Each line of the data that includes the string "indicator" is to be copied out.

*SUPPLIED DATA*.
______________________________

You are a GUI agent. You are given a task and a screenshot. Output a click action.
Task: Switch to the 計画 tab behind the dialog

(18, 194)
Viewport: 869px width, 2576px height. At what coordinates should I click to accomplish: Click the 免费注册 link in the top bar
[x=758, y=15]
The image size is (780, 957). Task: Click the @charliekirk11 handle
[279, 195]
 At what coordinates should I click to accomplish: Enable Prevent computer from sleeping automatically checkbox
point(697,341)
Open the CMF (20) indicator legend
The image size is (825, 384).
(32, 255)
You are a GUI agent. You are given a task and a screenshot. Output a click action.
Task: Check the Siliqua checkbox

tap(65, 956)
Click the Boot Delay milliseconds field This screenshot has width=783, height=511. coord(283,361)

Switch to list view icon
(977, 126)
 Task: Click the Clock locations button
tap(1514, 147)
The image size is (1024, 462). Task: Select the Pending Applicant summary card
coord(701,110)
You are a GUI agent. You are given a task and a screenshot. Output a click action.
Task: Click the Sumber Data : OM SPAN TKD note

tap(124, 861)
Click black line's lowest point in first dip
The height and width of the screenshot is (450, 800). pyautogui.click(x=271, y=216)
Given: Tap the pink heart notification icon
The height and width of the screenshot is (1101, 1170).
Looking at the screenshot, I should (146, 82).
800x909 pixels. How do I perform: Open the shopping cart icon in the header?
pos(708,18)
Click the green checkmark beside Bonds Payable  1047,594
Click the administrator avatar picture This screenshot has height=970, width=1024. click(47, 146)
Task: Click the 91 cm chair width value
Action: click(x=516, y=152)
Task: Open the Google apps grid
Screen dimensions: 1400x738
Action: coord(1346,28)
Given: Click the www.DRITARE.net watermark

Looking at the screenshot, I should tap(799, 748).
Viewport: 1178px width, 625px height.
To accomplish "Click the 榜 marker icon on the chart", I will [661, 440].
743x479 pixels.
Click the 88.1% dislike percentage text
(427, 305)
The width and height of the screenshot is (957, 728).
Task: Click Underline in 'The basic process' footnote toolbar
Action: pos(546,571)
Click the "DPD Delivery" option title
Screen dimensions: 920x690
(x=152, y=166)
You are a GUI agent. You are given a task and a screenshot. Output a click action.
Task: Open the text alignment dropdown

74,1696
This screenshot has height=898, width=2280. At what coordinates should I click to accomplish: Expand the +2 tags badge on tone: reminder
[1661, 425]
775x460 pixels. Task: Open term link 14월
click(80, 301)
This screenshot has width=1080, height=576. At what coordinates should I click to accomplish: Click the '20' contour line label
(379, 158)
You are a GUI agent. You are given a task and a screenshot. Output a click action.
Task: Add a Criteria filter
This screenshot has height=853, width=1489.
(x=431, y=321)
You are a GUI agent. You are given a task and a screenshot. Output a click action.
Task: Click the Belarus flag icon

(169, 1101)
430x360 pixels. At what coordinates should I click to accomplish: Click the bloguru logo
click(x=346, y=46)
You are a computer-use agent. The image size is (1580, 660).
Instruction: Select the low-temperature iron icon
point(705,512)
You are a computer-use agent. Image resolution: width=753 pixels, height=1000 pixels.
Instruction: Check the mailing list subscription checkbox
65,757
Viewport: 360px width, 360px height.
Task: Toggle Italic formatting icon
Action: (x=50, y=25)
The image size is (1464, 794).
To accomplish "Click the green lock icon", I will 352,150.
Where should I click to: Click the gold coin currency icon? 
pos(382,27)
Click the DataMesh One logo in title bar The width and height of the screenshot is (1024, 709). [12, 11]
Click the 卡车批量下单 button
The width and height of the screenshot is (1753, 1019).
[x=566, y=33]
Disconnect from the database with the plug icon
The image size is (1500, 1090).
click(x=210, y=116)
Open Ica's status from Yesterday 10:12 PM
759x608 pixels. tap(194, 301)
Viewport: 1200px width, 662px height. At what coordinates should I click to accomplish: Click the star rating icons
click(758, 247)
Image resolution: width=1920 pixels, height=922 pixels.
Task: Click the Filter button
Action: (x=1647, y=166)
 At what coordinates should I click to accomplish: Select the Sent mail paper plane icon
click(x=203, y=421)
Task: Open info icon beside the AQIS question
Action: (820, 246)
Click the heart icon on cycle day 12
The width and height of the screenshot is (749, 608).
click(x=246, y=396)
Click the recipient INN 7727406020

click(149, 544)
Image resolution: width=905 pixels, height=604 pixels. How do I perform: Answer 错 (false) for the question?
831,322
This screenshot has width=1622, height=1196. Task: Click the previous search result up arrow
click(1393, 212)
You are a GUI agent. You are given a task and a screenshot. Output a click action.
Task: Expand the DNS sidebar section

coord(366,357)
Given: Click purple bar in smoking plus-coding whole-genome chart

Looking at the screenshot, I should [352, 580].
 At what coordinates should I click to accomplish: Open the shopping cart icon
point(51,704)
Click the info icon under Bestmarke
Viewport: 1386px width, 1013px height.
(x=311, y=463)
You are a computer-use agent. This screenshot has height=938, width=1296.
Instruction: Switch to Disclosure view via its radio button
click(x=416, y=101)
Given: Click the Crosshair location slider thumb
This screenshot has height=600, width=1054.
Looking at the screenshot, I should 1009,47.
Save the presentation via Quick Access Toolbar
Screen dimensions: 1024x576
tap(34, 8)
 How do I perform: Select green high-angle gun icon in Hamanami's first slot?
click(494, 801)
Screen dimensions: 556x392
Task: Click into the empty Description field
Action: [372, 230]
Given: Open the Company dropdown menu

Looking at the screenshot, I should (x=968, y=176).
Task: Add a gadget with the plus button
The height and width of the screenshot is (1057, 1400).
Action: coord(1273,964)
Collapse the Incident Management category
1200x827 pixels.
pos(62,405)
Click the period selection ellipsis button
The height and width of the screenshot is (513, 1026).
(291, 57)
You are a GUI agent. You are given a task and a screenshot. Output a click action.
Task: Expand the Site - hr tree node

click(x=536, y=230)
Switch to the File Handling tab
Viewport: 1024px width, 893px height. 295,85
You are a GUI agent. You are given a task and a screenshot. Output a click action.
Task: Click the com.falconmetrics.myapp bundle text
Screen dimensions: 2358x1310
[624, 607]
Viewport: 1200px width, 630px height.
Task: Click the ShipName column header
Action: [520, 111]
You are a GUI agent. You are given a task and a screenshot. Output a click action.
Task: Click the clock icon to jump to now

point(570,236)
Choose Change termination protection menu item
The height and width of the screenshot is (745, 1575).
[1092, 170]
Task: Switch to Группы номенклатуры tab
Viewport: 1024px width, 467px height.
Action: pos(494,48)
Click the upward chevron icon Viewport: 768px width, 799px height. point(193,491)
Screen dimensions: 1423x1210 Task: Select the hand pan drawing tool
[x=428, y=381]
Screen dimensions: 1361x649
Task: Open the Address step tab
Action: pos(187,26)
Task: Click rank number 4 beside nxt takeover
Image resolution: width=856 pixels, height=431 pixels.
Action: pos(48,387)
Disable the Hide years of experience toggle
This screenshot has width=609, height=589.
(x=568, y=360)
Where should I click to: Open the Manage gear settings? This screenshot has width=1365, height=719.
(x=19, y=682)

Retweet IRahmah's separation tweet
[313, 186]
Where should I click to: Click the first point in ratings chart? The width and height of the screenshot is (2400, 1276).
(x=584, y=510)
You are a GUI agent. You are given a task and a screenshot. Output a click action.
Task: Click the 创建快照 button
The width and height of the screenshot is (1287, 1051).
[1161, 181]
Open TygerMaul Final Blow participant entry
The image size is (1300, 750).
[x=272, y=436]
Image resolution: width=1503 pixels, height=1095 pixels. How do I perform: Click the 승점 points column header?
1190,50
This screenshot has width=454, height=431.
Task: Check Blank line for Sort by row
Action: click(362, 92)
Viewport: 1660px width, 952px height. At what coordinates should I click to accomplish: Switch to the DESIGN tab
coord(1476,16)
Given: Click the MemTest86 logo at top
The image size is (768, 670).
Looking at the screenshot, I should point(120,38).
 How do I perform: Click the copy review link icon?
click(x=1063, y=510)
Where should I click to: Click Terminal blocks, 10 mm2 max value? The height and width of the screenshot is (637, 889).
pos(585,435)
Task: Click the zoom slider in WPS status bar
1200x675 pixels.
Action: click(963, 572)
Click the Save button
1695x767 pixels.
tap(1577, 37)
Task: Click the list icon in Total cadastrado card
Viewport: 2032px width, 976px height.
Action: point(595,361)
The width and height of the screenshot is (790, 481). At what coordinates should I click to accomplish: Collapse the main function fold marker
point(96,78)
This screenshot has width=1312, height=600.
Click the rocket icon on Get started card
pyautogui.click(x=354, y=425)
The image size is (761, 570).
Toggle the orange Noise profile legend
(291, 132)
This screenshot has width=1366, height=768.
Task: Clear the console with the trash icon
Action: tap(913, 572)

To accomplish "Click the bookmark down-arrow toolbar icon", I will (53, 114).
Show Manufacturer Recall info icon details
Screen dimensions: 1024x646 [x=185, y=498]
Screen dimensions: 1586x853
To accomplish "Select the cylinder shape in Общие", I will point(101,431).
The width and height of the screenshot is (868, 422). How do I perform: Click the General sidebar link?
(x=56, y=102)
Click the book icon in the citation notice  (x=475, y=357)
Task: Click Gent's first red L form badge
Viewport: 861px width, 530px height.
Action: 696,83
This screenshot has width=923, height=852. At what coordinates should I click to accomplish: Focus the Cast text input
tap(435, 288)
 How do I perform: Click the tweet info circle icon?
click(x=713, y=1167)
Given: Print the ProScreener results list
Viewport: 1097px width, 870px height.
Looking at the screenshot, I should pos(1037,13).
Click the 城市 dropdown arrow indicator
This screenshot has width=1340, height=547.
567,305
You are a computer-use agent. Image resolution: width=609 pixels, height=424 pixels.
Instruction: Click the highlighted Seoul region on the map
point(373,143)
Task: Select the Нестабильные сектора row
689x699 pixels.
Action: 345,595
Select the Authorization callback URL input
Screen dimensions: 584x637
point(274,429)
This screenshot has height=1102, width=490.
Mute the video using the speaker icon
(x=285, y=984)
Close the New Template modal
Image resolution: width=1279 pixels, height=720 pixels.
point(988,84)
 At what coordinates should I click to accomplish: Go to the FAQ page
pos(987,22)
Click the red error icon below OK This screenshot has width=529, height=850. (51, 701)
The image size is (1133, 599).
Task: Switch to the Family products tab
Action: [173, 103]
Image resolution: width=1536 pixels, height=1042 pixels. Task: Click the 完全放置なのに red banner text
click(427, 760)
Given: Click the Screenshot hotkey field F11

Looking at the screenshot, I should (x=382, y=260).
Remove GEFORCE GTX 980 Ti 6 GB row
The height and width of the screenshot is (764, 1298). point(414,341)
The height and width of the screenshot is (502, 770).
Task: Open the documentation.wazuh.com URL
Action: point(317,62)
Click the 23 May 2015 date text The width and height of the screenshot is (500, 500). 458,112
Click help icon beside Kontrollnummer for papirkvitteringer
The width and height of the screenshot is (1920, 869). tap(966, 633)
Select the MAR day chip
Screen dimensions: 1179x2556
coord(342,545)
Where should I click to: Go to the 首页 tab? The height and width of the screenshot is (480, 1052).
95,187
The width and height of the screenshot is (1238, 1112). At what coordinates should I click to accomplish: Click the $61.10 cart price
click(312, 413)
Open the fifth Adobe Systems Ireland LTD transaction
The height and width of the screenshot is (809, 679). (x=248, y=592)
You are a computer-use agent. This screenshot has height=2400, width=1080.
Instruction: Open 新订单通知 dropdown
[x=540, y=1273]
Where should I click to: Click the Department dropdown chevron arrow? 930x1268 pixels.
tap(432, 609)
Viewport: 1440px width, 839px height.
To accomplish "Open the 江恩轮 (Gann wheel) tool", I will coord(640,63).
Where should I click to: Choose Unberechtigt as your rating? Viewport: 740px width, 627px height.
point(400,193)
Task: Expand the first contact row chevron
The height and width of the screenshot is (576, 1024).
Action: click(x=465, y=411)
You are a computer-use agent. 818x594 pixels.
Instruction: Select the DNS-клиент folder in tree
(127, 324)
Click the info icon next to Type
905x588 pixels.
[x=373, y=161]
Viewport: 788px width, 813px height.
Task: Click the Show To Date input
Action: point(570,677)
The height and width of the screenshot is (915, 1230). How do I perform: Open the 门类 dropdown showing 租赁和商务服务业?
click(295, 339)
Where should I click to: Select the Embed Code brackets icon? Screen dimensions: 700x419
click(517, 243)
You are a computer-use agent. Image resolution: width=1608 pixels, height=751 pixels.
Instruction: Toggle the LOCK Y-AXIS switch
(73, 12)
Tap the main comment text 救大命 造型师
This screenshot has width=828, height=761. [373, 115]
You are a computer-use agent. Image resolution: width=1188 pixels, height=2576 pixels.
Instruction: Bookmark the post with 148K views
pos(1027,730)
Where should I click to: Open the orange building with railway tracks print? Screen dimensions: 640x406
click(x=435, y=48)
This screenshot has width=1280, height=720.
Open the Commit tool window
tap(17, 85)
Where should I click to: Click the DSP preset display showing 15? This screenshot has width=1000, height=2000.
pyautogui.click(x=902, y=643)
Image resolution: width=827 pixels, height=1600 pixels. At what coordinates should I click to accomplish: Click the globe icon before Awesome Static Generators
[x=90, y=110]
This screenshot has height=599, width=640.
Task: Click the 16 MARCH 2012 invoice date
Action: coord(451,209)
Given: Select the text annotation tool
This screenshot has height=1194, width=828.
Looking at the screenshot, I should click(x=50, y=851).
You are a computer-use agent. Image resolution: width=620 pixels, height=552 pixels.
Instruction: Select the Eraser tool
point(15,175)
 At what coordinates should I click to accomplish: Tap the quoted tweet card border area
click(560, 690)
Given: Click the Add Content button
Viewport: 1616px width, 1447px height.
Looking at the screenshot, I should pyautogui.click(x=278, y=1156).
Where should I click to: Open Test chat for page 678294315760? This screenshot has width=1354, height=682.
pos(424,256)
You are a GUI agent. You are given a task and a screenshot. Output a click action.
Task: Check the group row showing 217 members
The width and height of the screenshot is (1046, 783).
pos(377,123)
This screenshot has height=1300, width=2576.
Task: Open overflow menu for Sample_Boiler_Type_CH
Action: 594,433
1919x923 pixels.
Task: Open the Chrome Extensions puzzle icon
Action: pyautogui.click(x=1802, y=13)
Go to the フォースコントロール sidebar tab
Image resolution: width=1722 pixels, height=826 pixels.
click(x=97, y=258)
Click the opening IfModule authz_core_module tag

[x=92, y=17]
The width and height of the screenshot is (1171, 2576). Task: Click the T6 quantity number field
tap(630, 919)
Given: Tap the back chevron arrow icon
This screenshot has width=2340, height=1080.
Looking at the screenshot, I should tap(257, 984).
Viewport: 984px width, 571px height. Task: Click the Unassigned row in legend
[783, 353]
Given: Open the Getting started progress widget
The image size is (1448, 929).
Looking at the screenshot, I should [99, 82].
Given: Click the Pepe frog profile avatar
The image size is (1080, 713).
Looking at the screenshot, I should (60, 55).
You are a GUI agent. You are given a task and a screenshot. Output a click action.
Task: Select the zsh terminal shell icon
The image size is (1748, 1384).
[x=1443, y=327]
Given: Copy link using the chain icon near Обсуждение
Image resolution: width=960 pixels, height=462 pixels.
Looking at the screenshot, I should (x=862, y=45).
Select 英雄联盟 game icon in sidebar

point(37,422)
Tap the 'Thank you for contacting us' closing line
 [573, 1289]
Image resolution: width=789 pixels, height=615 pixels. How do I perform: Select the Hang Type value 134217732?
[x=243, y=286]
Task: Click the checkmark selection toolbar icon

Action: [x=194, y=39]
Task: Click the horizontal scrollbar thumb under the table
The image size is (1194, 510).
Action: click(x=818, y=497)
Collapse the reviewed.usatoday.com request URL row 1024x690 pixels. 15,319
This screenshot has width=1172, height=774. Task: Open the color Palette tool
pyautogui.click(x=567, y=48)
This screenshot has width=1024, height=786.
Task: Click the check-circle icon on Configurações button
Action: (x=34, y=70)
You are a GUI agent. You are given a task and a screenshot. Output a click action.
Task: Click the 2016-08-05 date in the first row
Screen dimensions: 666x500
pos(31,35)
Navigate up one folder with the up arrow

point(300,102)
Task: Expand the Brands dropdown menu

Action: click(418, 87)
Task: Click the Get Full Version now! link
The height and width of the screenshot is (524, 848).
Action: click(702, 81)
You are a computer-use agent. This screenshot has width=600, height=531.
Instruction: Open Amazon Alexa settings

______________________________

*SOLUTION FOR THIS PROBLEM*.
Open the CMF (20) indicator legend
Click the 城市 dropdown arrow indicator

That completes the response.